Tuesday, May 04, 2010

I've been telling Scott and Simon for years that I ought to dump a few snapping turtles (Chelydra serpentina) into the Centennial Lakes in Fairmont Park West, off Belmont Ave. On earlier trips Jen and I had seen a ton of bullfrogs (Rana caterbeiana), but more relevant to the snappers, we also had also seen lots of snails. I figured any muddy, smelly, trash-choked urban pond full of fat snails needs a snapping turtle, the perfect monster to drag itself through the mud and scare the local kids. It might even gobble up a few of the goslings too.

A couple weekends ago, Jen and I started at Lowes to get some gardening supplies. Then we flipped concrete chunks on Jefferson behind the Lowes (found one brown snake - Storeria dekayi - it got away), and then we hit the lakes. The lakes are a remnant of the great Centennial exhibition of 1876, when Philadelphia celebrated our nation's 100th birthday in grand style in the new Fairmont Park. Learn more about plans (as yet unfunded) to restore this potentially gorgeous stretch of Fairmont Park West to its former glory here.



The bullfrogs fled before us, as usual, splashing in just before we could get good looks at them, let alone photograph them (I'm really bad at spotting frogs before they move.). The herd of Canada geese ambled out of our way too, grumbling as they went.
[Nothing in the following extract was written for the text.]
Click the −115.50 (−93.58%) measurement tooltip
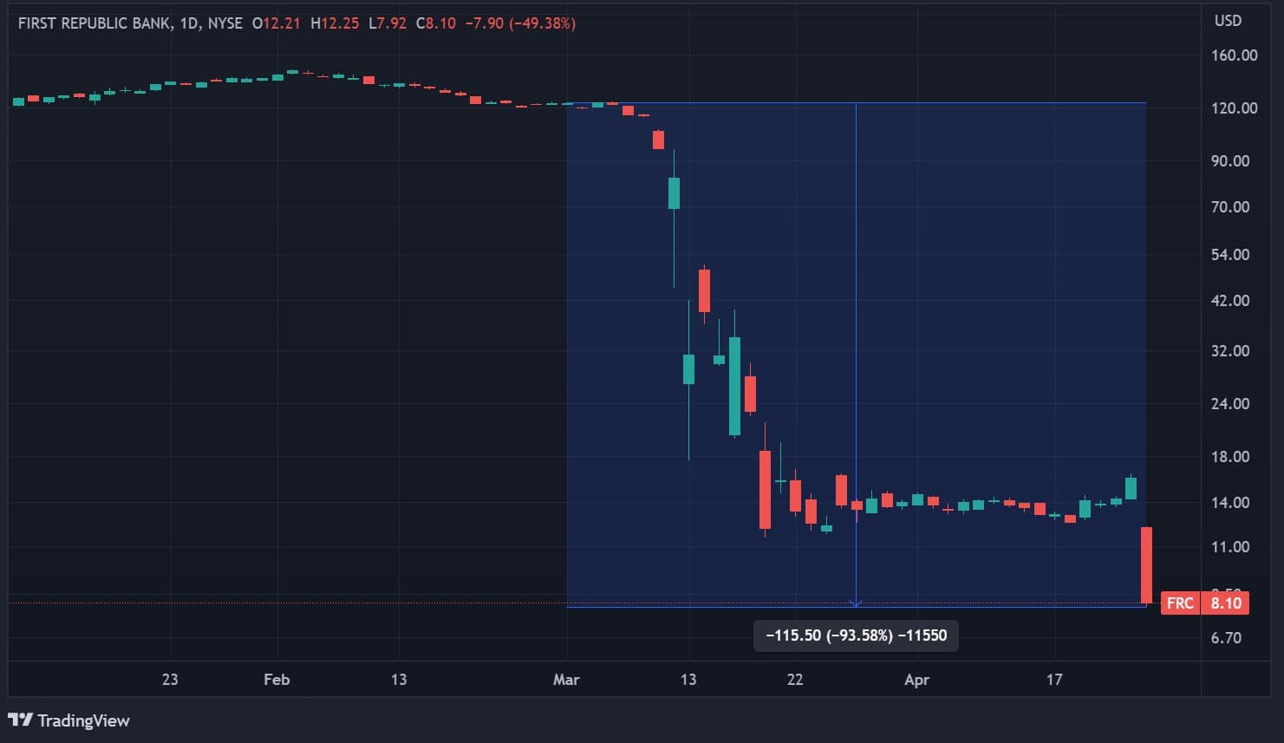Viewport: 1284px width, 743px height. click(856, 635)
Then I spotted a turtle. This one was basking on a rock in the middle, certainly not a snapper, and most likely a released red-eared slider (Trachemys scripta elegans). Without binoculars I couldn't be certain, so I decided to take a photograph I could then blow up on the computer and examine more closely.


The plastron (belly) looked yellow to us, consistent with it being a slider, but I wanted a good look at its head to be sure. For the best angle for the photo, catching the head without shooting into the sun, I needed to get to the island in the middle of the lake. The water level was low enough on the west side of the lake for me to walk out (this is part of a restoration project), so we walked west along the sidewalk on the north side, working to where the exposed mud had hardened enough for me to cross without sinking in.

On our way along that north edge of the water, Jen pointed at the murky shallows a couple feet in and shouted that she saw a small turtle. I saw it too, though not quite well enough to ID it. I stepped in and grabbed, stirring up some of that mud and further obscuring the turtle, and just got a handle on the back of its 4-inch shell. Then it whipped its head, on the end of a surprisingly long neck, back at my hand in a snapper-style strike. I reflexively let go for a second (a cowardly failure I am loathe to admit). As the turtle ran into deeper water, I made the quick decision not to jump headlong into the foul storm water runoff and the mud - mostly goose poop plus whatever settles out of storm water runoff after having been rinsed off the streets of West Philly - and watched the little snapper get away.

Scott and Simon have both shot down my snapper-stocking idea repeatedly (I won't let it rest) - tinkering excessively with the herpetological order of the universe, they say. I suppose it's possible that there are snappers breeding in there already, but I doubt that adults would leave so many snails in there and no other signs of large snappers - namely tracks through the exposed mud. Someone else must have released the little one.

Feeling elated at the snapper discovery, but also a bit of a failure for not catching it AND scooped by whatever irresponsible pet owner who had released the turtle and unwittingly beat me to the punch, I continued to the island for my photo.

I passed a goose pair incubating eggs.


I got closer to the perfect vantage point but noticed two more geese that didn't look like they planned on getting out of my way.

I still had a few yards to go, but they weren't budging, just hissing obstinately and waving their heads up and down.